To join, you have to prove you live where you say you do — providing your home telephone number for a verification call, for instance. Or a vetted neighbor can vouch for you, which is how Nextdoor said most people end up joining.
Of the approximately 2,000 Nextdoor neighborhood sites, 20 are in Maryland. Seven more are in the pilot stage locally, waiting for enough sign-ups.
The company says it eventually will look for ways to generate revenue — probably by connecting neighbors with local businesses — but is focusing for now on helping users solve daily problems.
"Probably hundreds of baby sitters are found every day, lost pets are found, crimes are reported," said Tolia, who co-founded online review site Epinions before launching Nextdoor. "In Woodside, Calif., there was a woman whose son was diagnosed with meningitis, and she got the word out through Nextdoor."
Rohit Bhargava, a marketing expert whose book "Likeonomics" is due out in May, said there does seem to be a neighborhood gap unfilled by Facebook and other social-network behemoths.
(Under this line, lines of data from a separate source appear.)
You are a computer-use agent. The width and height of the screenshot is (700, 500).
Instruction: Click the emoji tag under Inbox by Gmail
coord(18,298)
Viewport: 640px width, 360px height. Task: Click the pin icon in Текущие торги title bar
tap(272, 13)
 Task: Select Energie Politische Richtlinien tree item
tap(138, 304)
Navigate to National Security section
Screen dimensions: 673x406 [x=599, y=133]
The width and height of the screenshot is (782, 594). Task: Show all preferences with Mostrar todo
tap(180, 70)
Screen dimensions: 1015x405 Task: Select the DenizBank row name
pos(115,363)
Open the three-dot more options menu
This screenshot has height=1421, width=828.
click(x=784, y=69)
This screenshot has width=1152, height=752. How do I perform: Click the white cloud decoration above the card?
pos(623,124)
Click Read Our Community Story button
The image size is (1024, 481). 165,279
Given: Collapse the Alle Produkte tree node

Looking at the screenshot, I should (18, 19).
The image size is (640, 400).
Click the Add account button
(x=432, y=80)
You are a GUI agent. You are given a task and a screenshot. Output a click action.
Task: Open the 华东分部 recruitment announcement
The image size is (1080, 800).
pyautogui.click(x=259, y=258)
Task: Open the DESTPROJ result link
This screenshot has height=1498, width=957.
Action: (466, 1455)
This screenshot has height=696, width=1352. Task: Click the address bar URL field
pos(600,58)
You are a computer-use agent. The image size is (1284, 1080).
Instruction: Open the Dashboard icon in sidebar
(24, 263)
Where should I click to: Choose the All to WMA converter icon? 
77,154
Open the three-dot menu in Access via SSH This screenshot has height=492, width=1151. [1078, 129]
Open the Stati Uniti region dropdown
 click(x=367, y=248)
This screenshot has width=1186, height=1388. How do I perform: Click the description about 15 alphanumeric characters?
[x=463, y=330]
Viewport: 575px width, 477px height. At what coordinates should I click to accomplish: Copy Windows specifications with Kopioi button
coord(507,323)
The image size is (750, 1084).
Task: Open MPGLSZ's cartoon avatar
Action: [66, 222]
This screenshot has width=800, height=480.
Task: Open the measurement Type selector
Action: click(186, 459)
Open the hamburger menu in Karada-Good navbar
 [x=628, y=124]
He thinks the trick for a would-be contender is to reach neighborhood "influencers" — the people who can mean the difference between success and failure for an enterprise that boils down to word of mouth.
Then there's the challenge of persuading people used to not knowing their neighbors that they ought to.
"If you asked people directly, 'Would you like to know and have more connections with [your] immediate neighbors,' there are probably a lot of people who would say, 'You know, I don't really care about that,'" said Bhargava, who teaches marketing at Georgetown University. "But if they actually experienced having better connections with their neighbors … I think most people would get value out of that."